### Data supplied
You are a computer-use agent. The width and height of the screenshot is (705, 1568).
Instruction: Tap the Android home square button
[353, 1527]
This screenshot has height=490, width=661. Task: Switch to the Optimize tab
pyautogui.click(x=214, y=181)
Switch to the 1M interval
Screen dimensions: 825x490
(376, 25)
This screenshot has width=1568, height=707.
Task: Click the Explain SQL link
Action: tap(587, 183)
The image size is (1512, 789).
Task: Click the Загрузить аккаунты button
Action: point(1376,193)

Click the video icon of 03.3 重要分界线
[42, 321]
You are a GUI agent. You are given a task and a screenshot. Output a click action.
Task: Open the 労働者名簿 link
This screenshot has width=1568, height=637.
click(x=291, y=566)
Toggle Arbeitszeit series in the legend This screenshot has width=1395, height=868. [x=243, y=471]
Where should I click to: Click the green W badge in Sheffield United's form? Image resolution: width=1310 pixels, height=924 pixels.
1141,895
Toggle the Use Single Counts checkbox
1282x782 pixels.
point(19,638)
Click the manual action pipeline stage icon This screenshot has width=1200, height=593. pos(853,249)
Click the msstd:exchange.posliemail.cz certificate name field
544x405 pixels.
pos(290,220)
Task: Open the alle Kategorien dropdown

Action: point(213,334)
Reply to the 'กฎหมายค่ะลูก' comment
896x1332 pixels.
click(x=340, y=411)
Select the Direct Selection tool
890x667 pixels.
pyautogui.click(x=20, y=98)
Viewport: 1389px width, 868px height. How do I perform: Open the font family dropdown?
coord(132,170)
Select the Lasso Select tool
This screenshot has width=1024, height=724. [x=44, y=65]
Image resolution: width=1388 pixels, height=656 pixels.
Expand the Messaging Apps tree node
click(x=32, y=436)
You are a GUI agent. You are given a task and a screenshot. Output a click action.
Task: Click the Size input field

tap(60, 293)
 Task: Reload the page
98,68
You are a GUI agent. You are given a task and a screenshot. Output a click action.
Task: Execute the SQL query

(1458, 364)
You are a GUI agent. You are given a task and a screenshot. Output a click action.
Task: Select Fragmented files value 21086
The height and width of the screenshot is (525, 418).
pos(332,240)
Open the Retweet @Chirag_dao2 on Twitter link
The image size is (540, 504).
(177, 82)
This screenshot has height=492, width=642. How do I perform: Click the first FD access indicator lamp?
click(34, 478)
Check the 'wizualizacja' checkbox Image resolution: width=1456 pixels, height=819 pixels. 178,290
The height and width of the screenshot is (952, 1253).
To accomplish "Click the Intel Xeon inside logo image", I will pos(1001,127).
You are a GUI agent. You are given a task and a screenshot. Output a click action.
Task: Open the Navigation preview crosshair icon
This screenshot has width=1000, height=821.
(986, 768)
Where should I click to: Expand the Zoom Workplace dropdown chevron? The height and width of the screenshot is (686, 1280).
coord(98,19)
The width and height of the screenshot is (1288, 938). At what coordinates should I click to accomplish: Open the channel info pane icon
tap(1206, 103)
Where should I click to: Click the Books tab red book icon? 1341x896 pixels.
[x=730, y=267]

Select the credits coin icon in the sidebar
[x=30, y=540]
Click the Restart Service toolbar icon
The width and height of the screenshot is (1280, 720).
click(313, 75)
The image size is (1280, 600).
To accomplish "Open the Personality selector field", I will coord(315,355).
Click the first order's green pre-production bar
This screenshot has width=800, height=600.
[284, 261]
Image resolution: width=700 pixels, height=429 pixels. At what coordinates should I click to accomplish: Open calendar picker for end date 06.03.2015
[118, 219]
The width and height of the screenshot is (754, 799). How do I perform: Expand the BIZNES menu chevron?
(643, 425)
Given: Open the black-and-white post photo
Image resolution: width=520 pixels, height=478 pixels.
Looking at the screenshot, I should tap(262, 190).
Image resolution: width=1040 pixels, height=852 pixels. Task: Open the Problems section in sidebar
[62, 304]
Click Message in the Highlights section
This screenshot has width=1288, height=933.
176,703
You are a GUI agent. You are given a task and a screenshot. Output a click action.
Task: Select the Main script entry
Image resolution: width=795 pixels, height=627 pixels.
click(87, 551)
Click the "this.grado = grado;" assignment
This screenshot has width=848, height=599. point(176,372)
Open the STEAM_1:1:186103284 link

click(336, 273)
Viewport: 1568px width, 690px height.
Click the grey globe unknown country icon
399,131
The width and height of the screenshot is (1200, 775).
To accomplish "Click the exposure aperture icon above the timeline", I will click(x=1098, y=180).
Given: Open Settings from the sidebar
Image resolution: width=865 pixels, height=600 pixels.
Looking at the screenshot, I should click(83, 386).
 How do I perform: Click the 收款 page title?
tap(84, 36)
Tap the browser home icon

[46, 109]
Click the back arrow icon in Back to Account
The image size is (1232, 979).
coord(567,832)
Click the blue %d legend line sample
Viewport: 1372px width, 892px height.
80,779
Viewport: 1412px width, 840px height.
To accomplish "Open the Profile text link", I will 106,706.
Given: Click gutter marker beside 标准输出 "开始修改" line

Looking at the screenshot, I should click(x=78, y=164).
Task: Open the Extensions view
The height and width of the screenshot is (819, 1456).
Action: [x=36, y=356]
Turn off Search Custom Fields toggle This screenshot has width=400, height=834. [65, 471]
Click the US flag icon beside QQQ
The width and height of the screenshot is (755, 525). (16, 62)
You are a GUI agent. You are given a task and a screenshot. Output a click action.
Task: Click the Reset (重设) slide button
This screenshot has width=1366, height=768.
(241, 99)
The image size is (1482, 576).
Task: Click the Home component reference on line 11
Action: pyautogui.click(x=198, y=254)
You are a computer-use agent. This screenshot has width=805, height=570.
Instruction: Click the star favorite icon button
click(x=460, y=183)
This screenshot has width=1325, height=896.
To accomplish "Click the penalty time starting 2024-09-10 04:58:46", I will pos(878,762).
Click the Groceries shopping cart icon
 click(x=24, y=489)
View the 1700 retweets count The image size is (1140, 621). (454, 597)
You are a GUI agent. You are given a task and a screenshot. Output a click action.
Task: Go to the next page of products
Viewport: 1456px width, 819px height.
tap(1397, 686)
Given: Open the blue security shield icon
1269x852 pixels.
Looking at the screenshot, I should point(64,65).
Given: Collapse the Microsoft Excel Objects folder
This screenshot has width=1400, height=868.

### Directive
Reproduce every one of the entries above, word for word, leaving each line unchanged.

### Written answer
You are a computer-use agent. The width and height of the screenshot is (705, 1568).
Instruction: Tap the Android home square button
[353, 1527]
This screenshot has height=490, width=661. Task: Switch to the Optimize tab
pyautogui.click(x=214, y=181)
Switch to the 1M interval
Screen dimensions: 825x490
(376, 25)
This screenshot has width=1568, height=707.
Task: Click the Explain SQL link
Action: tap(587, 183)
The image size is (1512, 789).
Task: Click the Загрузить аккаунты button
Action: point(1376,193)

Click the video icon of 03.3 重要分界线
[42, 321]
You are a GUI agent. You are given a task and a screenshot. Output a click action.
Task: Open the 労働者名簿 link
This screenshot has width=1568, height=637.
click(x=291, y=566)
Toggle Arbeitszeit series in the legend This screenshot has width=1395, height=868. [x=243, y=471]
Where should I click to: Click the green W badge in Sheffield United's form? Image resolution: width=1310 pixels, height=924 pixels.
1141,895
Toggle the Use Single Counts checkbox
1282x782 pixels.
point(19,638)
Click the manual action pipeline stage icon This screenshot has width=1200, height=593. pos(853,249)
Click the msstd:exchange.posliemail.cz certificate name field
544x405 pixels.
pos(290,220)
Task: Open the alle Kategorien dropdown

Action: point(213,334)
Reply to the 'กฎหมายค่ะลูก' comment
896x1332 pixels.
click(x=340, y=411)
Select the Direct Selection tool
890x667 pixels.
pyautogui.click(x=20, y=98)
Viewport: 1389px width, 868px height. How do I perform: Open the font family dropdown?
coord(132,170)
Select the Lasso Select tool
This screenshot has width=1024, height=724. [x=44, y=65]
Image resolution: width=1388 pixels, height=656 pixels.
Expand the Messaging Apps tree node
click(x=32, y=436)
You are a GUI agent. You are given a task and a screenshot. Output a click action.
Task: Click the Size input field

tap(60, 293)
 Task: Reload the page
98,68
You are a GUI agent. You are given a task and a screenshot. Output a click action.
Task: Execute the SQL query

(1458, 364)
You are a GUI agent. You are given a task and a screenshot. Output a click action.
Task: Select Fragmented files value 21086
The height and width of the screenshot is (525, 418).
pos(332,240)
Open the Retweet @Chirag_dao2 on Twitter link
The image size is (540, 504).
(177, 82)
This screenshot has height=492, width=642. How do I perform: Click the first FD access indicator lamp?
click(34, 478)
Check the 'wizualizacja' checkbox Image resolution: width=1456 pixels, height=819 pixels. 178,290
The height and width of the screenshot is (952, 1253).
To accomplish "Click the Intel Xeon inside logo image", I will pos(1001,127).
You are a GUI agent. You are given a task and a screenshot. Output a click action.
Task: Open the Navigation preview crosshair icon
This screenshot has width=1000, height=821.
(986, 768)
Where should I click to: Expand the Zoom Workplace dropdown chevron? The height and width of the screenshot is (686, 1280).
coord(98,19)
The width and height of the screenshot is (1288, 938). At what coordinates should I click to accomplish: Open the channel info pane icon
tap(1206, 103)
Where should I click to: Click the Books tab red book icon? 1341x896 pixels.
[x=730, y=267]

Select the credits coin icon in the sidebar
[x=30, y=540]
Click the Restart Service toolbar icon
The width and height of the screenshot is (1280, 720).
click(313, 75)
The image size is (1280, 600).
To accomplish "Open the Personality selector field", I will coord(315,355).
Click the first order's green pre-production bar
This screenshot has width=800, height=600.
[284, 261]
Image resolution: width=700 pixels, height=429 pixels. At what coordinates should I click to accomplish: Open calendar picker for end date 06.03.2015
[118, 219]
The width and height of the screenshot is (754, 799). How do I perform: Expand the BIZNES menu chevron?
(643, 425)
Given: Open the black-and-white post photo
Image resolution: width=520 pixels, height=478 pixels.
Looking at the screenshot, I should tap(262, 190).
Image resolution: width=1040 pixels, height=852 pixels. Task: Open the Problems section in sidebar
[62, 304]
Click Message in the Highlights section
This screenshot has width=1288, height=933.
176,703
You are a GUI agent. You are given a task and a screenshot. Output a click action.
Task: Select the Main script entry
Image resolution: width=795 pixels, height=627 pixels.
click(87, 551)
Click the "this.grado = grado;" assignment
This screenshot has width=848, height=599. point(176,372)
Open the STEAM_1:1:186103284 link

click(336, 273)
Viewport: 1568px width, 690px height.
Click the grey globe unknown country icon
399,131
The width and height of the screenshot is (1200, 775).
To accomplish "Click the exposure aperture icon above the timeline", I will click(x=1098, y=180).
Given: Open Settings from the sidebar
Image resolution: width=865 pixels, height=600 pixels.
Looking at the screenshot, I should click(83, 386).
 How do I perform: Click the 收款 page title?
tap(84, 36)
Tap the browser home icon

[46, 109]
Click the back arrow icon in Back to Account
The image size is (1232, 979).
coord(567,832)
Click the blue %d legend line sample
Viewport: 1372px width, 892px height.
80,779
Viewport: 1412px width, 840px height.
To accomplish "Open the Profile text link", I will 106,706.
Given: Click gutter marker beside 标准输出 "开始修改" line

Looking at the screenshot, I should click(x=78, y=164).
Task: Open the Extensions view
The height and width of the screenshot is (819, 1456).
Action: [x=36, y=356]
Turn off Search Custom Fields toggle This screenshot has width=400, height=834. [65, 471]
Click the US flag icon beside QQQ
The width and height of the screenshot is (755, 525). (16, 62)
You are a GUI agent. You are given a task and a screenshot. Output a click action.
Task: Click the Reset (重设) slide button
This screenshot has width=1366, height=768.
(241, 99)
The image size is (1482, 576).
Task: Click the Home component reference on line 11
Action: pyautogui.click(x=198, y=254)
You are a computer-use agent. This screenshot has width=805, height=570.
Instruction: Click the star favorite icon button
click(x=460, y=183)
This screenshot has width=1325, height=896.
To accomplish "Click the penalty time starting 2024-09-10 04:58:46", I will pos(878,762).
Click the Groceries shopping cart icon
 click(x=24, y=489)
View the 1700 retweets count The image size is (1140, 621). (454, 597)
You are a GUI agent. You are given a task and a screenshot. Output a click action.
Task: Go to the next page of products
Viewport: 1456px width, 819px height.
tap(1397, 686)
Given: Open the blue security shield icon
1269x852 pixels.
Looking at the screenshot, I should point(64,65).
Given: Collapse the Microsoft Excel Objects folder
This screenshot has width=1400, height=868.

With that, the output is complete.